**PROBLEM**
Please turn the material below into a numbered list, leaving out any blank lines.

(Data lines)
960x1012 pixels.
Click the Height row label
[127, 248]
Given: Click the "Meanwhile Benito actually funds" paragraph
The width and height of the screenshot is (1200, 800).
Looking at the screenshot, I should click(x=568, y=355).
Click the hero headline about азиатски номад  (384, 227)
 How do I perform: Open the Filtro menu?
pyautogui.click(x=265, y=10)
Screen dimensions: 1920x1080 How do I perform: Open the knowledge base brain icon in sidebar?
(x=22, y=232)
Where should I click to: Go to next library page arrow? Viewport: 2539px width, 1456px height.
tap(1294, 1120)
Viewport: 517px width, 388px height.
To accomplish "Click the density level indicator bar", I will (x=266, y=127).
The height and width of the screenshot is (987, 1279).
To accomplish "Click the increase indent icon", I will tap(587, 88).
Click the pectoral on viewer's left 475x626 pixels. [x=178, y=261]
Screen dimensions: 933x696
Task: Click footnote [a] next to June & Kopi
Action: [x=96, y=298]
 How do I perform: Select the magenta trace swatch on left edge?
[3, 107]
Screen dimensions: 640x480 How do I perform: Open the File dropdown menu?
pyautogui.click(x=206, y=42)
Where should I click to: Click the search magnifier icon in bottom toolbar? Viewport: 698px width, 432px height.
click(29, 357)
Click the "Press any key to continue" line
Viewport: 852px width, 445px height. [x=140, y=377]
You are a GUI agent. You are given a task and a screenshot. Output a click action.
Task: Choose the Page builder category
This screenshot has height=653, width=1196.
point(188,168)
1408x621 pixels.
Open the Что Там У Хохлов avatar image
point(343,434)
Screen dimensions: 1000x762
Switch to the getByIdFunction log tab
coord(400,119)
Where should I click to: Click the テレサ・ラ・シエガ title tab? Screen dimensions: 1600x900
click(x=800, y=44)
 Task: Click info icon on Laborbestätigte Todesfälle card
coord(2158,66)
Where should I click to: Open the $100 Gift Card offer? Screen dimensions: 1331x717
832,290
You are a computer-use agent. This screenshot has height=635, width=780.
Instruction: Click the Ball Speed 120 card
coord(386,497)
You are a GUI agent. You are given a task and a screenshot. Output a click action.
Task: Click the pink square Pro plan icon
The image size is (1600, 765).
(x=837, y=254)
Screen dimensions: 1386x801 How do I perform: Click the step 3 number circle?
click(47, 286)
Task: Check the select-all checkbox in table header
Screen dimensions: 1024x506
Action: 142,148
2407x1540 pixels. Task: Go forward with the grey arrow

**RESPONSE BELOW**
1. 960x1012 pixels.
2. Click the Height row label
3. [127, 248]
4. Given: Click the "Meanwhile Benito actually funds" paragraph
5. The width and height of the screenshot is (1200, 800).
6. Looking at the screenshot, I should click(x=568, y=355).
7. Click the hero headline about азиатски номад  (384, 227)
8.  How do I perform: Open the Filtro menu?
9. pyautogui.click(x=265, y=10)
10. Screen dimensions: 1920x1080 How do I perform: Open the knowledge base brain icon in sidebar?
11. (x=22, y=232)
12. Where should I click to: Go to next library page arrow? Viewport: 2539px width, 1456px height.
13. tap(1294, 1120)
14. Viewport: 517px width, 388px height.
15. To accomplish "Click the density level indicator bar", I will (x=266, y=127).
16. The height and width of the screenshot is (987, 1279).
17. To accomplish "Click the increase indent icon", I will tap(587, 88).
18. Click the pectoral on viewer's left 475x626 pixels. [x=178, y=261]
19. Screen dimensions: 933x696
20. Task: Click footnote [a] next to June & Kopi
21. Action: [x=96, y=298]
22.  How do I perform: Select the magenta trace swatch on left edge?
23. [3, 107]
24. Screen dimensions: 640x480 How do I perform: Open the File dropdown menu?
25. pyautogui.click(x=206, y=42)
26. Where should I click to: Click the search magnifier icon in bottom toolbar? Viewport: 698px width, 432px height.
27. click(29, 357)
28. Click the "Press any key to continue" line
29. Viewport: 852px width, 445px height. [x=140, y=377]
30. You are a GUI agent. You are given a task and a screenshot. Output a click action.
31. Task: Choose the Page builder category
32. This screenshot has height=653, width=1196.
33. point(188,168)
34. 1408x621 pixels.
35. Open the Что Там У Хохлов avatar image
36. point(343,434)
37. Screen dimensions: 1000x762
38. Switch to the getByIdFunction log tab
39. coord(400,119)
40. Where should I click to: Click the テレサ・ラ・シエガ title tab? Screen dimensions: 1600x900
41. click(x=800, y=44)
42.  Task: Click info icon on Laborbestätigte Todesfälle card
43. coord(2158,66)
44. Where should I click to: Open the $100 Gift Card offer? Screen dimensions: 1331x717
45. 832,290
46. You are a computer-use agent. This screenshot has height=635, width=780.
47. Instruction: Click the Ball Speed 120 card
48. coord(386,497)
49. You are a GUI agent. You are given a task and a screenshot. Output a click action.
50. Task: Click the pink square Pro plan icon
51. The image size is (1600, 765).
52. (x=837, y=254)
53. Screen dimensions: 1386x801 How do I perform: Click the step 3 number circle?
54. click(47, 286)
55. Task: Check the select-all checkbox in table header
56. Screen dimensions: 1024x506
57. Action: 142,148
58. 2407x1540 pixels. Task: Go forward with the grey arrow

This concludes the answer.